La sixième partie est composée des chapitres 20 à 22. Au chapitre 20, G. Vallée explique les raisons pour lesquelles nous devons nous intéresser au droit en relations industrielles et pourquoi le cadre juridique applicable au travail s’est complexifié, tant dans le milieu syndiqué que non syndiqué. Il présente un bref panorama des cadres juridiques qui ont marqué l’histoire du Québec. Dans le chapitre 21, I. Martin aborde des questions d’ordre juridique soulevées par la responsabilité sociale des entreprises (RSE) transnationales. Alors que les entreprises transnationales, intégrées ou réseaux, ont un poids économique, une autonomie et un pouvoir très élevés dans l’économie mondiale, l’auteur note qu’on ne s’est pas encore doté des outils adéquats pour saisir cette réalité. Dans les dernières années, on assiste, par ailleurs, à un mouvement de la RSE « qui s’articule autour du devoir de diligence raisonnable » (idem : 245). Cependant, le Canada n’a pas adopté de loi imposant ce devoir. Au chapitre 22, M. Coutu propose un cadre de référence pour aborder la question de la « constitution du travail », à partir d’une méthodologie inspirée des travaux ce de Max Weber sur les conditions de travail agraire en Europe centrale. Il termine le chapitre en ouvrant une réflexion sur les orientations de recherche susceptibles d’éclairer les composantes et les conditions préalables à une nouvelle constitution du travail, qui s’inscrirait dans le mouvement de Constitutionnalisation du droit du travail au Canada à l’oeuvre depuis 2007.

◆ ◆ ◆ ◆

SÉRIE DE TÂCHES:
**1)** D'après le texte sur les chapitres 20 à 22, depuis quelle année le mouvement de constitutionnalisation du droit du travail est-il à l'œuvre au Canada ?
**2)** Rédigez la suite du texte présentant les chapitres 20 à 22, à partir de sa dernière phrase.

Données recueillies
◆ ◆ ◆ ◆

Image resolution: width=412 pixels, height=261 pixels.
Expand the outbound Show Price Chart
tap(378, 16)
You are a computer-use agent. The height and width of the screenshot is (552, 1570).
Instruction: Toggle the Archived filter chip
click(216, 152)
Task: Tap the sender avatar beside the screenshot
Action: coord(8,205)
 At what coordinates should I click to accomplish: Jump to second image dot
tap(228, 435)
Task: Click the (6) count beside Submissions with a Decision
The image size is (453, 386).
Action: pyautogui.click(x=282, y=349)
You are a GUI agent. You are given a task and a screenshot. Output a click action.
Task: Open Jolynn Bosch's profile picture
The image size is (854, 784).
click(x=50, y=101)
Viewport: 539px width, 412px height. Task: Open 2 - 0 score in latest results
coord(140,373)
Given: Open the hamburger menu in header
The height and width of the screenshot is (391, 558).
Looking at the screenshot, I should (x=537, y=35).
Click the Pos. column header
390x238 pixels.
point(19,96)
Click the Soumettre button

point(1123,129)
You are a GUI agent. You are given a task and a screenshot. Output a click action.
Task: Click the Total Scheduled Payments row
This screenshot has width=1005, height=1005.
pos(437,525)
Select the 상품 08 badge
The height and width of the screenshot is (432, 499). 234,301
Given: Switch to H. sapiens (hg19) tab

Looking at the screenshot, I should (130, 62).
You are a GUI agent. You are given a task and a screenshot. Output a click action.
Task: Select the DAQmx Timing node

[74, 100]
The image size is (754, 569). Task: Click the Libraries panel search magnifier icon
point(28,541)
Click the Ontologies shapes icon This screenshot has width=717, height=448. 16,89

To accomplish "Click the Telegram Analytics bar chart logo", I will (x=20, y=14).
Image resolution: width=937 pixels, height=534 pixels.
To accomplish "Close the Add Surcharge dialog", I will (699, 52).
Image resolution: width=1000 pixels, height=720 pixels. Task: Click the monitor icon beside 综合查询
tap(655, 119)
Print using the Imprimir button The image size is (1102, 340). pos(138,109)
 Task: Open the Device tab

◆ ◆ ◆ ◆

CORRIGÉ DE L'EXERCICE:
**1)** Depuis 2007.

**2)**
Cet ouvrage, fort bien écrit, est riche en informations et facile à saisir. Il s’adresse aux jeunes chercheurs, aux étudiants et aux professeurs en RI désireux de comprendre les nouvelles relations d’emploi et leurs enjeux actuels. Chaque chapitre aborde une question d’actualité qu’il propose d’analyser à partir d’un ancrage conceptuel et dans une perspective historique. Aussi, le regroupement des chapitres par champ de spécialisation rend la lecture agréable et facilite la compréhension. Cette organisation de l’ouvrage et de ses chapitres permet au lecteur de suivre l’évolution des RI, à partir de ses origines comme domaine de recherche et d’enseignement. Autre attrait de ce livre, plusieurs pistes de recherche sont évoquées à la fin de chacun des chapitres. D’ailleurs, dans le dernier chapitre, P. Jalette formule plusieurs questions de recherche liées à la pandémie de la Covid-19 qu’il invite les RI à se saisir.